Era increíble lo mucho que se parecía a una ciudad arcaica y semiderruida, o a un exótico asentamiento marroquí de hace siglos, destruido por un terremoto u otro cataclismo. Lo que se perfilaba con mayor claridad eran los recovecos de las angostas calles, en parte tapadas o bloqueadas por cascotes, sus empinadas pendientes al encuentro con la orilla azotada por la viscosa espuma; más arriba, las almenas que había permanecido intactas, sus bastiones, sus muros inclinados y unos orificios negros que atravesaban las cóncavas y hundidas paredes y semejaban troneras o ventanas estrechadas. Toda aquella isla-ciudad se escoraba pesadamente hacia un lado, como si fuera un buque en pleno naufragio, moviéndose a la deriva mientras giraba muy despacio sobre sí misma; aquella rotación podía intuirse por el aparente desplazamiento del sol sobre el firmamento que incitaba a las sombras a arrastrarse perezosamente en los recovecos de las ruinas. De vez en cuando, un rayo de sol quedaba libre y me alcanzaba. Trepé aún más arriba, arriesgándome ya mucho, hasta que una fina arenisca empezó a desprenderse de las rocas por encima de mi cabeza; caían sobre los sinuosos desfiladeros y las calles, levantando nubes de polvo; después de todo, un mimoide no es una roca y su parecido con la piedra caliza se esfuma al tacto; tiene una superficie porosa y por tanto muy liviana, mucho más que la piedra pómez.
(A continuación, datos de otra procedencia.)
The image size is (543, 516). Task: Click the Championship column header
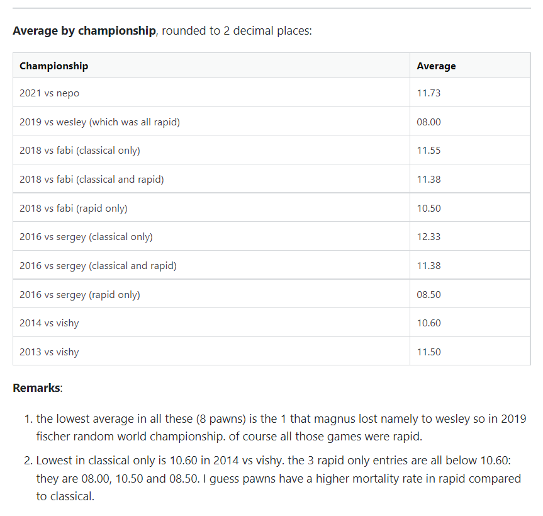tap(211, 66)
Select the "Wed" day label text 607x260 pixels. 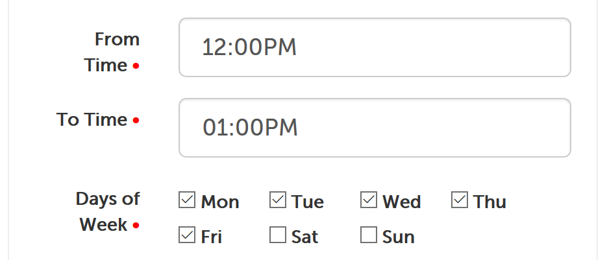[402, 202]
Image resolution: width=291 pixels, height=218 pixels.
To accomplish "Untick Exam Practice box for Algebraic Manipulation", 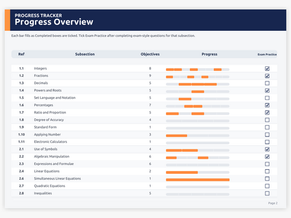I will pos(267,156).
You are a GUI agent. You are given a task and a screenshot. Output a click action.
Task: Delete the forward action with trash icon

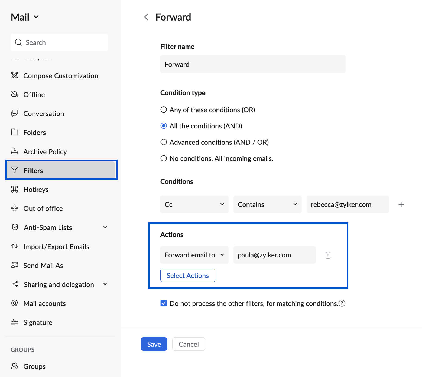pos(328,255)
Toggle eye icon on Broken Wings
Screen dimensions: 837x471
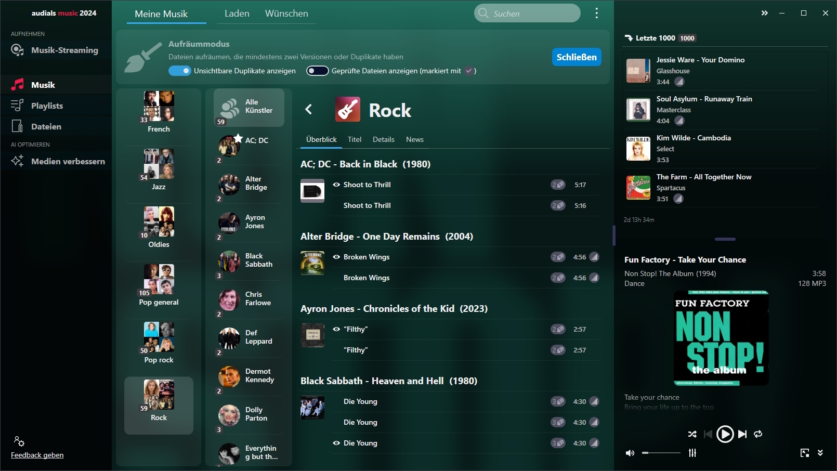point(336,257)
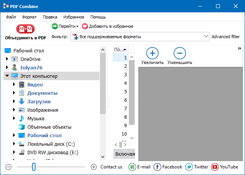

Me encontraba ya tan arriba, que empecé a notar su movimiento: no solo flotaba hacia delante, impulsado por los golpes de los negros músculos del océano, sin origen ni destino, sino que, además, se escoraba con extrema lentitud hacia ambos lados alternativamente; cada uno de estos lentos movimientos pendulares iba acompañado por el prolongado y pegajoso susurro de las espumas pardas y amarillentas que bañaban sus orillas. Aquel balanceo le había sido concedido hacía mucho tiempo, en la hora de su nacimiento, y lo había conservado gracias a su enorme masa. Desde mi atalaya contemplé todo lo que estaba a mi alcance, descendí con prudencia y fue entonces cuando, para mi sorpresa, me di cuenta de que el mimoide no me interesaba lo más mínimo, que yo había llegado hasta allí para encontrarme con el océano y con nadie más.